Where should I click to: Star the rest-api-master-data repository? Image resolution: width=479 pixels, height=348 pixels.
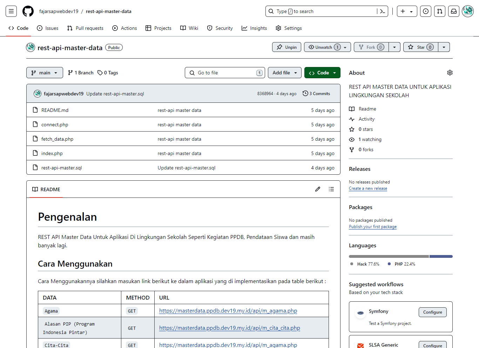421,47
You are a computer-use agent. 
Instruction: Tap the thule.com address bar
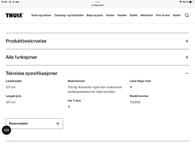pyautogui.click(x=98, y=5)
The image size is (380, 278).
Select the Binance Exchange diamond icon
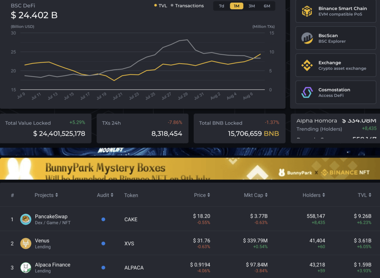click(x=307, y=65)
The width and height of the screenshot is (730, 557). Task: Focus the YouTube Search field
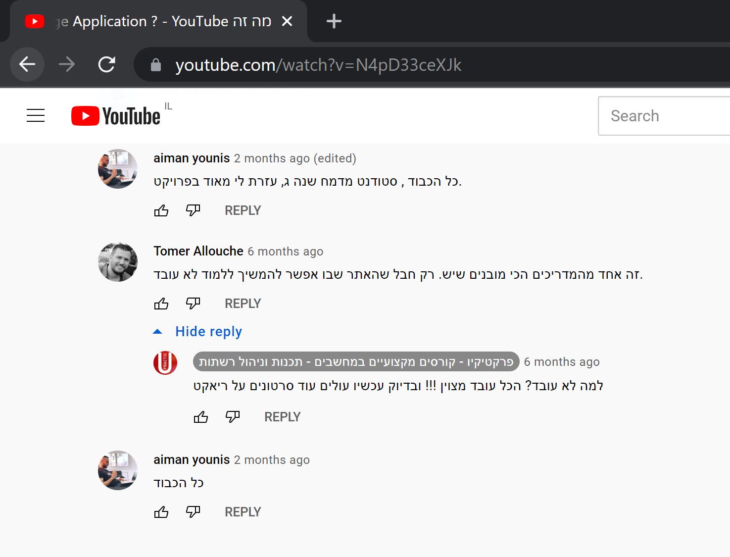pyautogui.click(x=664, y=116)
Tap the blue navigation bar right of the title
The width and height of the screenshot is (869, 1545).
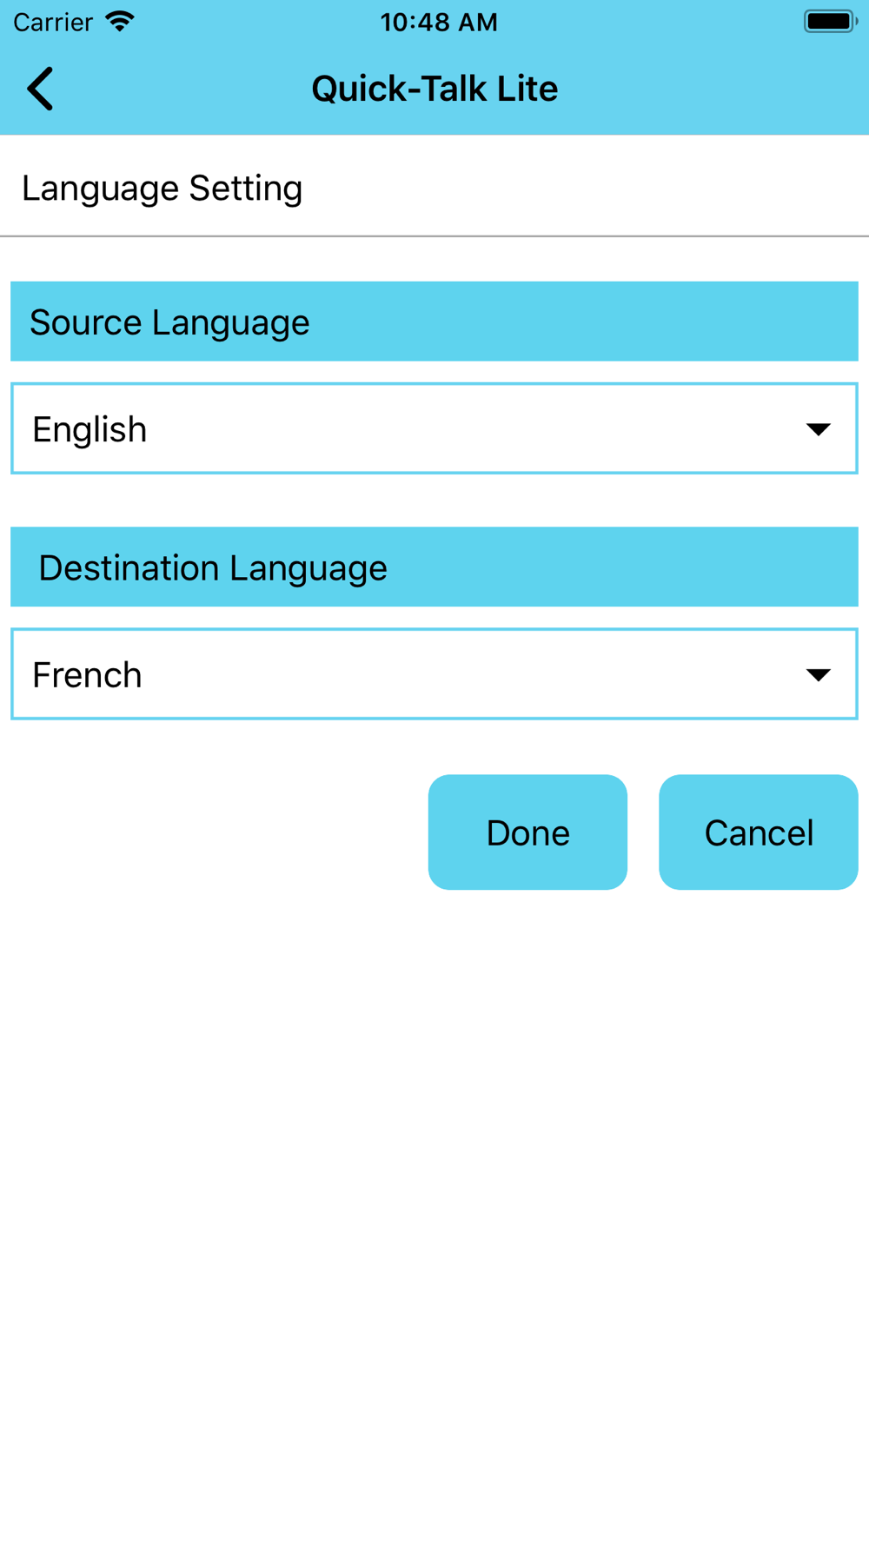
□ □ □ □
◆ What is expected
Would you write out every record word for word, leaving no picture in?

◆ Your response
Where should I click to: Star the rest-api-master-data repository? Image resolution: width=479 pixels, height=348 pixels.
421,47
You are a computer-use agent. 
Instruction: Tap the thule.com address bar
pyautogui.click(x=98, y=5)
The image size is (380, 278).
Select the Binance Exchange diamond icon
click(x=307, y=65)
The width and height of the screenshot is (730, 557). Task: Focus the YouTube Search field
pyautogui.click(x=664, y=116)
Tap the blue navigation bar right of the title
The width and height of the screenshot is (869, 1545).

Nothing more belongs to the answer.